Tengo un concepto de la vida diferente. No soy amigo de la plata. Nunca he pretendido tener más de lo poco que tengo. No soy amante del dinero, aunque es un instrumento necesario, pero hasta cierto punto. Pienso que lo más rico de ser pobre es que con lo poco que tengo me siento rico.

¿Hay canciones en el horno a punto de salir?

Tengo bastantes, pero soy muy flojo para componer. Algunas están empezadas y otras casi listas. Voy a escoger una semana de estas para terminarlas y dárselas a los conjuntos que me las requieran.

¿Cómo considera la labor realizada por la Fundación Festival de la Leyenda Vallenata?

Extraordinaria porque han sacado adelante al Festival de la Leyenda Vallenata que ha sido la base para el surgimiento de todos nosotros.
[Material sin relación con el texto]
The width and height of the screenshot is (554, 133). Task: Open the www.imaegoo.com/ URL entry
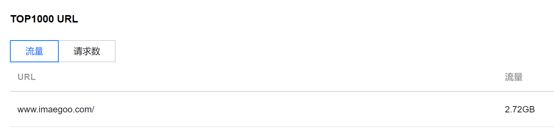[56, 109]
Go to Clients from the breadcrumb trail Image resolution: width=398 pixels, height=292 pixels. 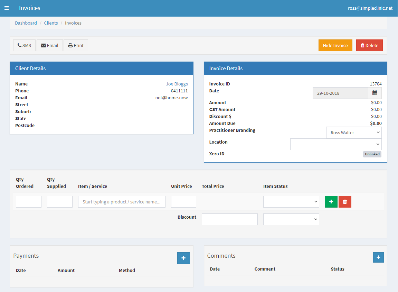point(51,23)
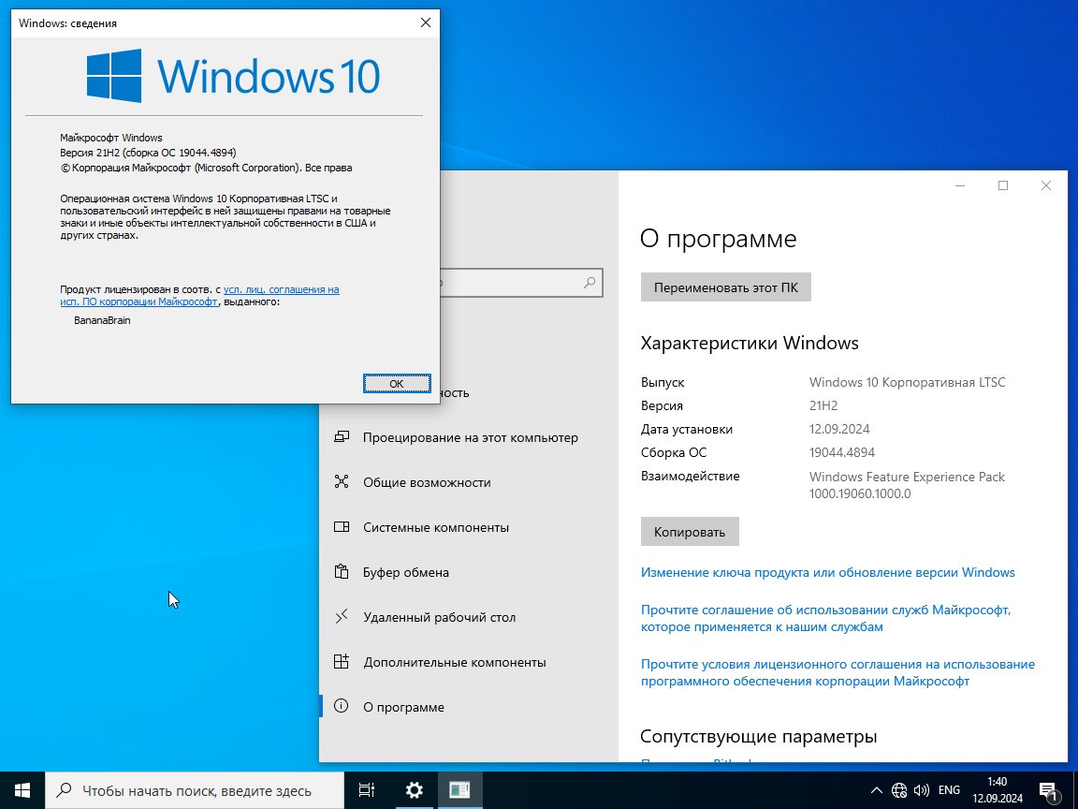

Si el Festival no hubiera nacido de la mano de Consuelo Araujo, la música no estuviera en el nivel que está. El orgullo nuestro es que el festival le dio mucho auge al acordeón. Tenemos que agradecerle a Consuelo Araujo, a Hernando Molina Céspedes, a sus hijos y un puñado de personas que se apersonaron de esta causa folclórica. Acá tenemos que tirar para un solo lado por el bien de nuestro Festival Vallenato.


He estado dedicado a las grabaciones y a las presentaciones con Peter y ‘Toba’, pero no dejo de pensar en un retiro. Uno debe retirarse cuando tiene la fama y no esperar la decadencia. Es mejor quemarse que apagarse lentamente.

¿Pero no concretó el regreso con su hermano?

Con mi hermano tengo las mejores relaciones. Nosotros nunca hemos sido enemigos como algunos creen. Quiero recalcar que yo no peleo con hermanos, peleó por mis hermanos.

¿Cómo quiere despedirse de la vida?

A mi me han dolido la muerte de mis padres, de mis hermanos Héctor y recientemente Mario. En cuanto a lo que a mi respecta ya tengo eso definido. A mi muerte quiero que me incineren y mis cenizas las echen al río Guatapurí o cualquier cuerpo de agua. No quiero boveda, ni nada de eso.